No contraponto da verdade reside a mentira. Ela é figura constante nas relações sociais e parece ter se tornado uma cultura aceitável em nosso tempo, principalmente diante da sua ampla capacidade de disseminação pelos meios digitais. Quantas vezes por dia você recebe alguma mensagem mentirosa ou de conteúdo duvidoso por meio de uma mensagem no seu smartphone? Destas, quantas você averigua para checar se é verdade? Ou ainda: quantas você compartilha sem ao menos ter a confirmação?

Santo Agostinho, na sua obra De Mendacio (Sobre a mentira), elenca oito tipos de mentira. Seu objetivo não foi traçar uma hierarquia desta perversão, mas, já naquela época, mostrar que ela cria suas artimanhas de destruição. Também não é uma forma de exaltação, mas é um alerta sobre a necessidade da verdade (que ele discorre com largueza em outras obras). O bispo de Hipona adverte que “nunca se erre com mais segurança como quando se erra por amor extremo à verdade e rejeição máxima da falsidade”.

Verdade e mentira travam uma luta interminável. Portanto, em nosso tempo, além da necessária capacidade de dizer a verdade, é preciso o esforço hercúleo de desdizer a mentira. Quem se deixa possuir pela força da verdade, prolonga seus dias e a força do testemunho, e aquele que mente (quem cria, quem recria e quem compartilha) apequena sua vida espiritual, pois “a boca mentirosa mata a alma” (cf. Sb 1,11).

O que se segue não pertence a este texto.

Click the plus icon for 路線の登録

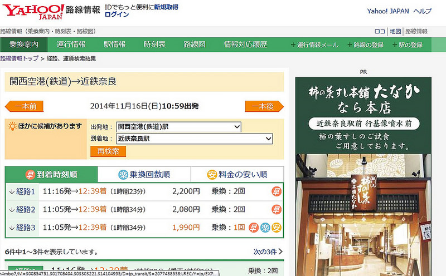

Você possivelmente já leu ou ouviu uma célebre frase de Joseph Goebbels, ministro da propaganda na Alemanha Nazista, “uma mentira dita mil vezes torna-se verdade”. Quase oito décadas nos separam e ela continua, infelizmente, atual. Mas, nós podemos inverter a lógica da serpente e nos deixarmos conduzir pelo conselho do Apóstolo Paulo aos Efésios: “deixando a mentira, que cada um diga a verdade ao seu próximo, pois somos membros uns dos outros” (Ef 4,25).